## What to do
Every line of the data that includes "Output" should be copied out.

## Data for the task
○ ○ ○ ○ ○ ○ ○
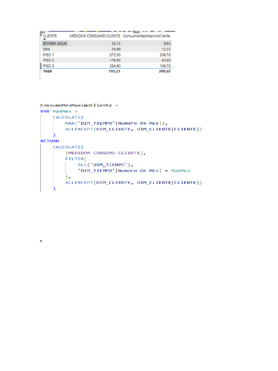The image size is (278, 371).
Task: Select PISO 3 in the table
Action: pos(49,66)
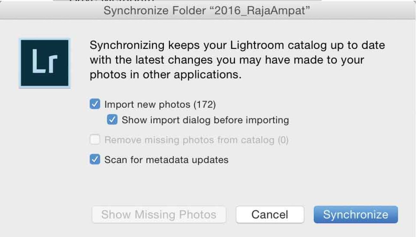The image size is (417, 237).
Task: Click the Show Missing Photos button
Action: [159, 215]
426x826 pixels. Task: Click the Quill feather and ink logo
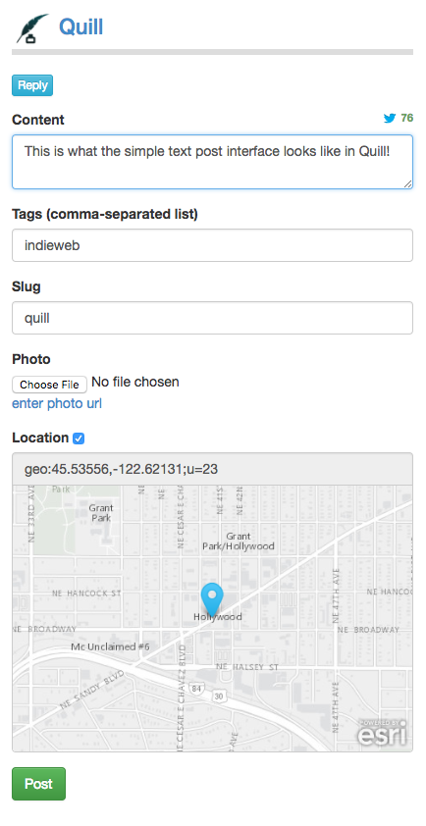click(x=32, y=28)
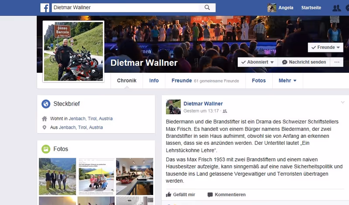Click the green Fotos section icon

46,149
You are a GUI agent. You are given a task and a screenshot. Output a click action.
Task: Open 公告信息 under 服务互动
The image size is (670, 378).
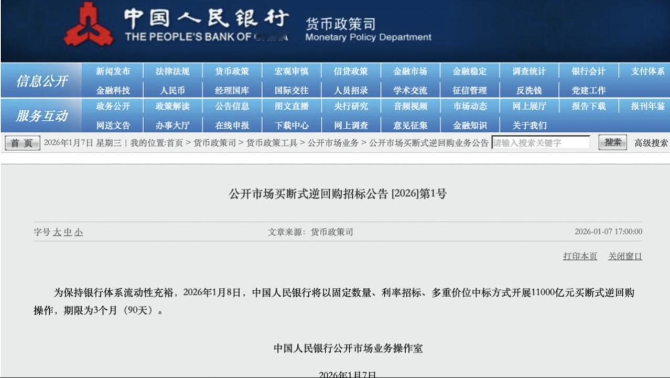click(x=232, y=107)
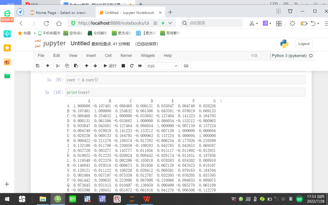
○ ○ ○ ○ ○ ○ ○
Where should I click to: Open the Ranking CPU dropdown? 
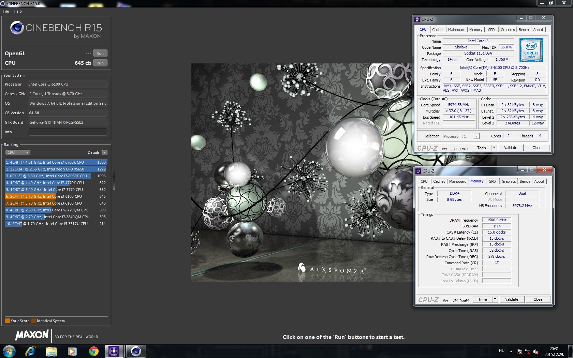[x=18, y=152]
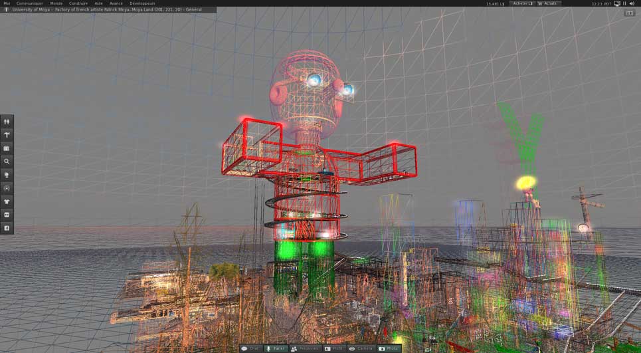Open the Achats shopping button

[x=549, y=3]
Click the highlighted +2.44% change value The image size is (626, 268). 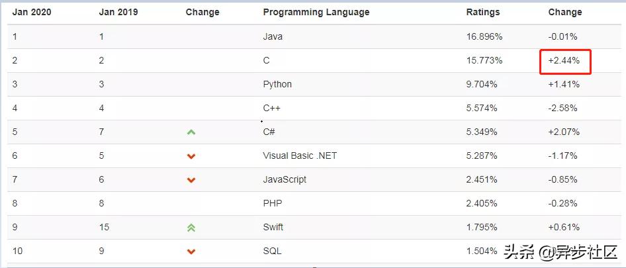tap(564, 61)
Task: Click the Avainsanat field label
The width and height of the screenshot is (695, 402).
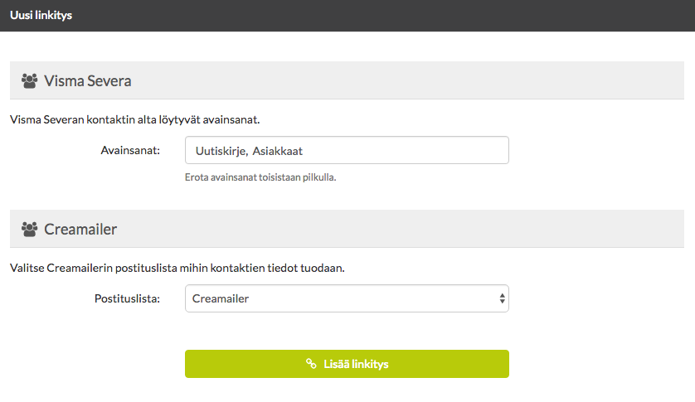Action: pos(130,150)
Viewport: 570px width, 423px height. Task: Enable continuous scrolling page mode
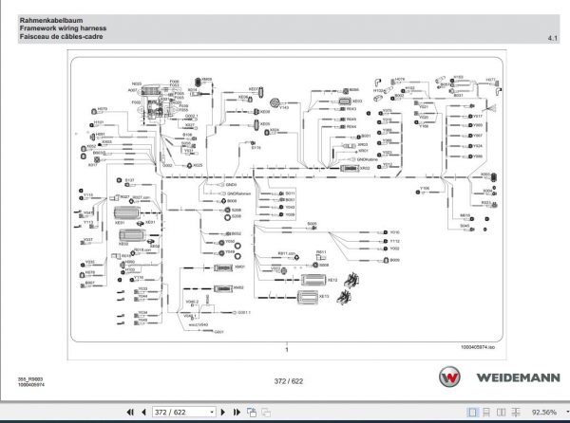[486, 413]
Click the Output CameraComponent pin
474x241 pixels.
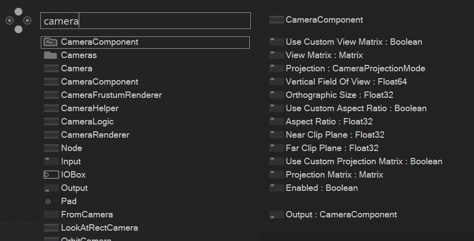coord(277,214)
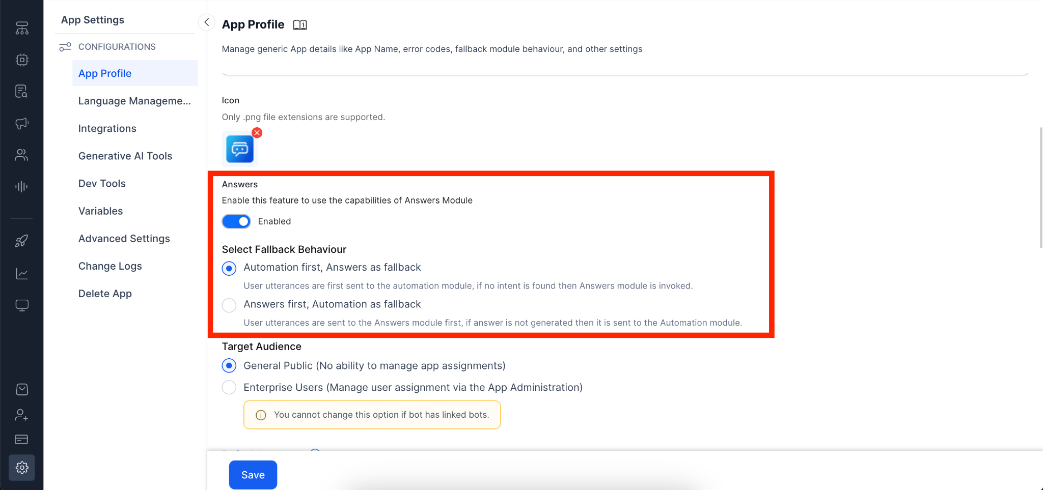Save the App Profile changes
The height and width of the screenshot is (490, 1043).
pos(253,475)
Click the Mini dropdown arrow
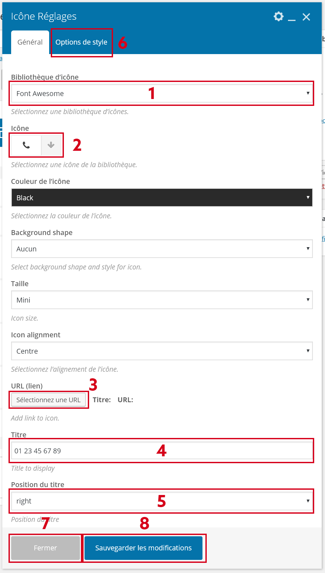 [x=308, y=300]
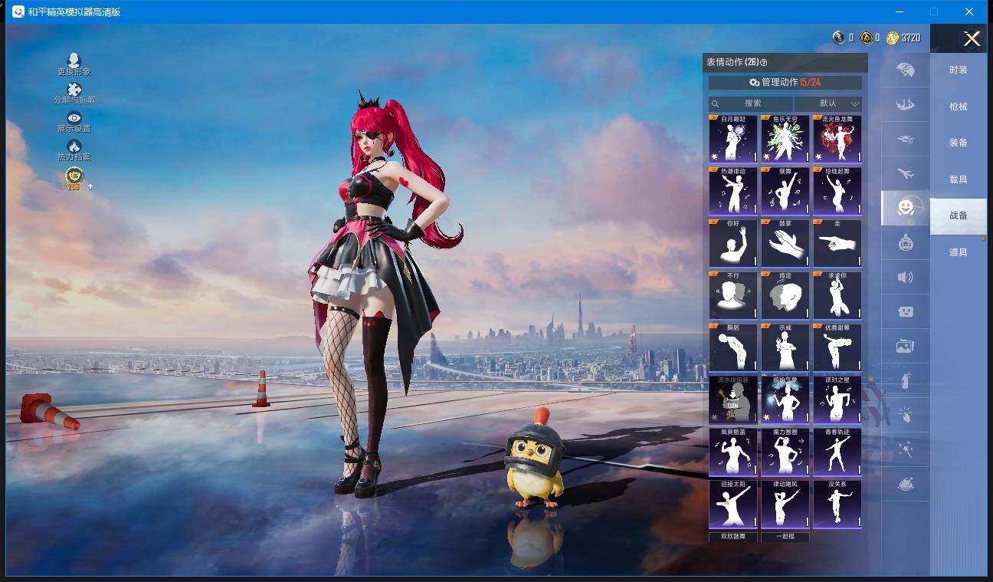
○ ○ ○ ○ ○ ○ ○
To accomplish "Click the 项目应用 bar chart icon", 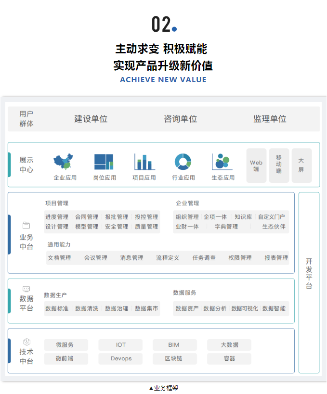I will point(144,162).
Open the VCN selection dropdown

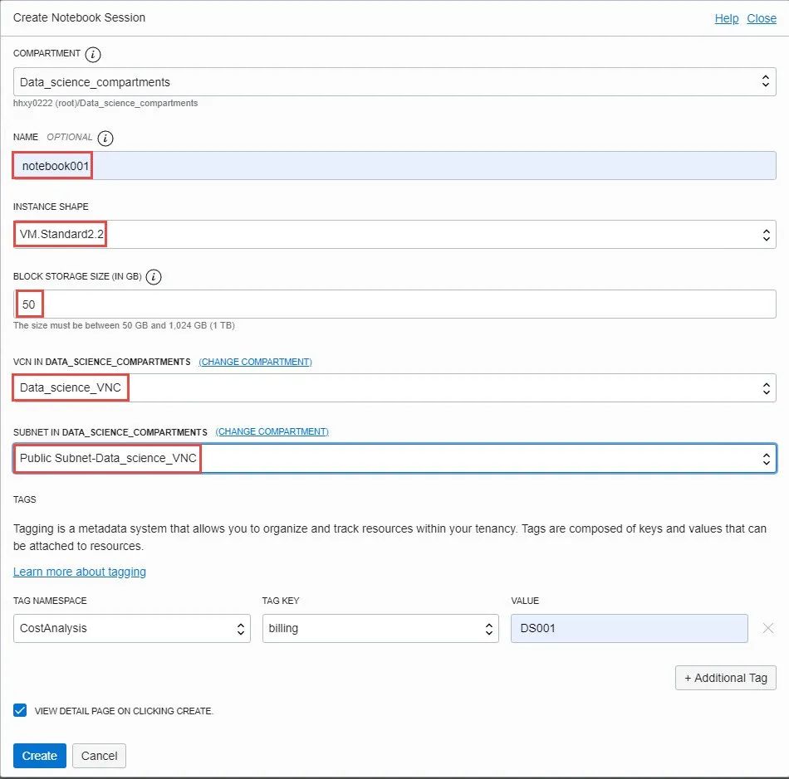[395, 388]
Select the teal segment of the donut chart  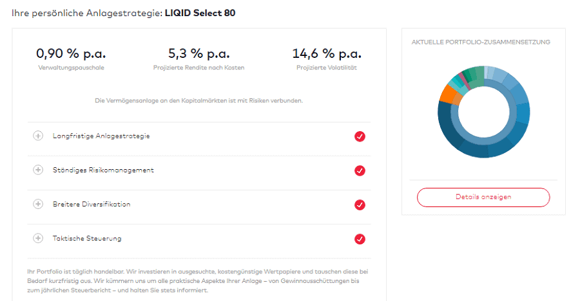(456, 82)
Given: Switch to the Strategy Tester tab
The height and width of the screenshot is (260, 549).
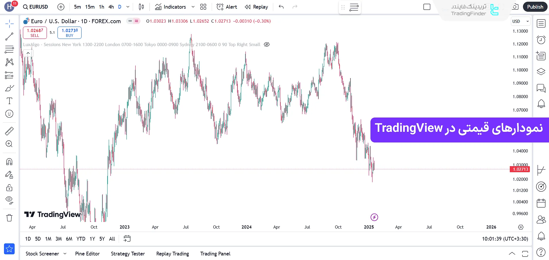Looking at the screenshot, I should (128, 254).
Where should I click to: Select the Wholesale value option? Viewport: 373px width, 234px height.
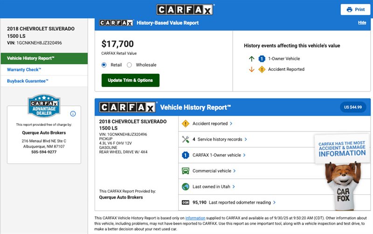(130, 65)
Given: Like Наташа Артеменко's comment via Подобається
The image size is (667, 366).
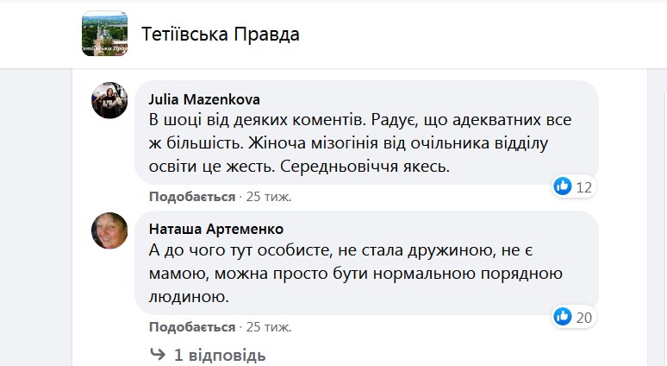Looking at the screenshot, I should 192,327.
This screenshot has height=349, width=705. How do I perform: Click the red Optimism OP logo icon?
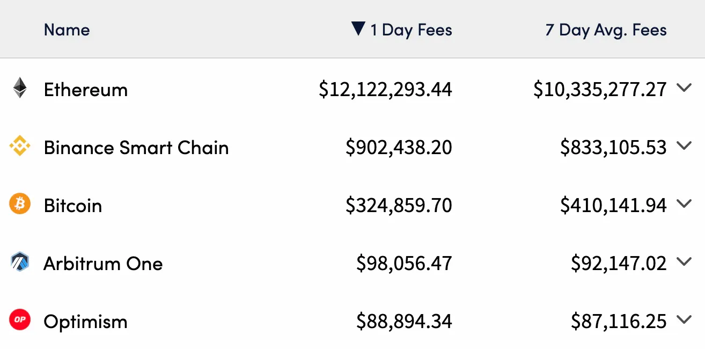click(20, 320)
○ ○ ○ ○ ○ ○ ○
## Finished task
You are a GUI agent. You are given a task and a screenshot. Output a click action.
Click the Output CameraComponent pin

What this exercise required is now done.